## WHAT TO WORK ON
1. Set down, word for word, the part of the weekly markets review that opens with the words containing "Economic data were" and closes with "the most resilient.".
2. Write the next part of the weekly markets review, starting after its final sentence.

Markets last week
Last week we saw the beginning of a change within financial markets regarding the rate rises and potential rate cuts that the US Federal Reserve (Fed) is likely to implement. This movement was triggered mostly by the minutes of the July Fed meeting. Reading the commentary carefully, investors realised that the Fed is willing to run the risk of a recession in order to beat inflation. Overall, markets are now assuming that there is less than a 50% probability of a 50 bp hike at the September Fed meeting but are also starting to show less confidence that the Fed will cut rates early next year, with the equivalent of 50 bps of forecast hikes being removed from the market expectations for 2023.
Concerns about China resurfaced. Providing further evidence for slowdown, China’s apparent oil demand last month was about 10% lower year-on-year. Due to the scarcity of Chinese statistics, predictions of a downturn are difficult to verify, but foreign direct investment into China remained extremely healthy in recent data.
Economic data were once again confusingly mixed, but a few conclusions can be derived: in general surveys are falling across the globe; the US housing market has clearly peaked and is now in descent; employment is still in rude health everywhere making the central banks’ inflation fight much trickier; and Europe is the most depressed region with Japan surprisingly the most resilient.

## GIVEN RECORDS

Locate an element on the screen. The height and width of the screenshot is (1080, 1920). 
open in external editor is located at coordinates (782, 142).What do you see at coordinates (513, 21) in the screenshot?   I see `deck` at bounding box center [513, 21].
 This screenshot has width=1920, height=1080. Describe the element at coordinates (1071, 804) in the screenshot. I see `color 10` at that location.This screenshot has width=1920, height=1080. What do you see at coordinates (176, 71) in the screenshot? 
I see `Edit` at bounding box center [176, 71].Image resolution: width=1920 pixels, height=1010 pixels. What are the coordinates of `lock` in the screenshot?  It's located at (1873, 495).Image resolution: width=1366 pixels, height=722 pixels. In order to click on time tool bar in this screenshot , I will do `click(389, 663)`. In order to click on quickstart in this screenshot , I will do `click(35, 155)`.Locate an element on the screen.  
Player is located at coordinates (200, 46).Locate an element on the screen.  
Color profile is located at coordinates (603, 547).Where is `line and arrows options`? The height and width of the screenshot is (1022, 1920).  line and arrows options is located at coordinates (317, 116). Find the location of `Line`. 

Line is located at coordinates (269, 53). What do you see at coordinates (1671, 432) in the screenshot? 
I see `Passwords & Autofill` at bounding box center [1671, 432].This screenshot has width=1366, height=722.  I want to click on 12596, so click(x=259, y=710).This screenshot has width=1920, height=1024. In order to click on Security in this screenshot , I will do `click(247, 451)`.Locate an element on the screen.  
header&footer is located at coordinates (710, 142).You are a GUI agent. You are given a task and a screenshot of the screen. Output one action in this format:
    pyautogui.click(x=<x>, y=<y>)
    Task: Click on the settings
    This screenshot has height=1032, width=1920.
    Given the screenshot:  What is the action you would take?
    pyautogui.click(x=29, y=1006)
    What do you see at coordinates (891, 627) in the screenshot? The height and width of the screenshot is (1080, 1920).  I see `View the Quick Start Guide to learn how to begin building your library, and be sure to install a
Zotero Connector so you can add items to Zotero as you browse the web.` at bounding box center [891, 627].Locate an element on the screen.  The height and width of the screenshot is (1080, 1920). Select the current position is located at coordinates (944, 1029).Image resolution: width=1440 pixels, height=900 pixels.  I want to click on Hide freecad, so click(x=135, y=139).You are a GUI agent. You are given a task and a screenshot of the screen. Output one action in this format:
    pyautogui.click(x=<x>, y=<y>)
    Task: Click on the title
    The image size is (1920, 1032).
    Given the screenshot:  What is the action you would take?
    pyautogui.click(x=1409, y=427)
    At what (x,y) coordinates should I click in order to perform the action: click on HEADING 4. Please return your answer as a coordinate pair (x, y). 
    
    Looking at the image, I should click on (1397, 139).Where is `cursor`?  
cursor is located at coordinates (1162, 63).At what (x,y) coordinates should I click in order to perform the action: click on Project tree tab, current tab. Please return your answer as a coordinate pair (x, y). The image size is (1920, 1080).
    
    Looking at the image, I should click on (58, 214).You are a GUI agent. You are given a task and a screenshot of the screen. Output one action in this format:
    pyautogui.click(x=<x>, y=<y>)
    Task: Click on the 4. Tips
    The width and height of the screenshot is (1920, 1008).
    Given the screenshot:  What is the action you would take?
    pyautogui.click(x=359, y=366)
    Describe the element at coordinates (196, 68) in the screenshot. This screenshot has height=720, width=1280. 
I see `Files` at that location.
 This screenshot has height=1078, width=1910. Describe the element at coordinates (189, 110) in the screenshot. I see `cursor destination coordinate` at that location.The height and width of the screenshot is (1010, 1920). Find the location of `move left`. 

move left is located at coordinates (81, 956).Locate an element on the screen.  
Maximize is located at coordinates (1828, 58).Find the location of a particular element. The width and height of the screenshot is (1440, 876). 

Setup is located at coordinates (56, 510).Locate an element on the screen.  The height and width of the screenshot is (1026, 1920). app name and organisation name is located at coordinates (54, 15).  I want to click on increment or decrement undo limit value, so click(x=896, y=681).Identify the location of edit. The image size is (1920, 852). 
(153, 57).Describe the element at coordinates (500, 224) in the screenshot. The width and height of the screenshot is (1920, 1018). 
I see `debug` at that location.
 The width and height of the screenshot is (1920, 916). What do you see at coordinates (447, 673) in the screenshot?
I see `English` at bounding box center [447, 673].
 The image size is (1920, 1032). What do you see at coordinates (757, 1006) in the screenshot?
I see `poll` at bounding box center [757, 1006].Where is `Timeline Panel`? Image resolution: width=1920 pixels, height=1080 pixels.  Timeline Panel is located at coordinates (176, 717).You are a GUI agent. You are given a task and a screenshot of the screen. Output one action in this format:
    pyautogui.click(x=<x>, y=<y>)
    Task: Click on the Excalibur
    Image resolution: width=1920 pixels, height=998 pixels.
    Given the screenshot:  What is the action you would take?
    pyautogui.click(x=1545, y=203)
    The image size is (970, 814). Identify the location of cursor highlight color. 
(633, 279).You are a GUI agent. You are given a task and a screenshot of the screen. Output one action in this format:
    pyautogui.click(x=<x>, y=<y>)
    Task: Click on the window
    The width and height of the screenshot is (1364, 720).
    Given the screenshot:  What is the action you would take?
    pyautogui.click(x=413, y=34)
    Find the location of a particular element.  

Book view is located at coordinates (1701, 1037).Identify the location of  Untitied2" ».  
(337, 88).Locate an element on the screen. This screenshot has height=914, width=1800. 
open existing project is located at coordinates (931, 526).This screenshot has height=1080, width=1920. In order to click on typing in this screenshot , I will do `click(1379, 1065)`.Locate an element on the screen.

## ANSWERS FOR THE TASKS
1.
Economic data were once again confusingly mixed, but a few conclusions can be derived: in general surveys are falling across the globe; the US housing market has clearly peaked and is now in descent; employment is still in rude health everywhere making the central banks’ inflation fight much trickier; and Europe is the most depressed region with Japan surprisingly the most resilient.

2.
Against that backdrop, the first noticeable move was the sharp rise in government bond yields, with gilt yields soaring 30 bps, German yields 24 bps and US yields rising 14 bps only. Interestingly, the yield curve (difference between short- and long-term yields) did not rise across the board but only longer bond yields went up, shrinking the two to 10-year difference from 40 bps to 26 bps.
Despite gilt yields rising faster than US treasury yields, the US dollar returned to its super-currency status during the week, with its index vs. developed currencies rising 2.4%.
Shares were mixed, with the US, Japan and emerging markets rising and Europe and the FTSE 250 falling. The best sectors were energy and defensives (consumer staples, real estate) and the worst financials and technology. Among equity investors, there is now an incipient realisation that the lack of immediate Fed rate cuts is going to affect the valuation of certain stocks and sectors in particular. So-called ‘profitless tech’ therefore corrected last week but is still top of the league of quarterly returns.
Commodity prices fell. The Chinese growth scare, added to the possible Iran nuclear deal, weighed on crude prices. This expected slowdown was less visible in copper and other commodities, but gold corrected sharply, partly due to the increase in the value of the US dollar.
The week ahead
Tuesday: manufacturing and services PMI for the UK, eurozone, Japan and US
Our thoughts: a global slowdown is probably underway, but this is waiting to be confirmed by data. The earliest statistics to forecast substantial growth changes are the PMIs and we will have the chance this week to see which countries are slowing down the most, with the betting odds on Europe, and potentially the US being the most resilient. The difference between manufacturing and services will also matter.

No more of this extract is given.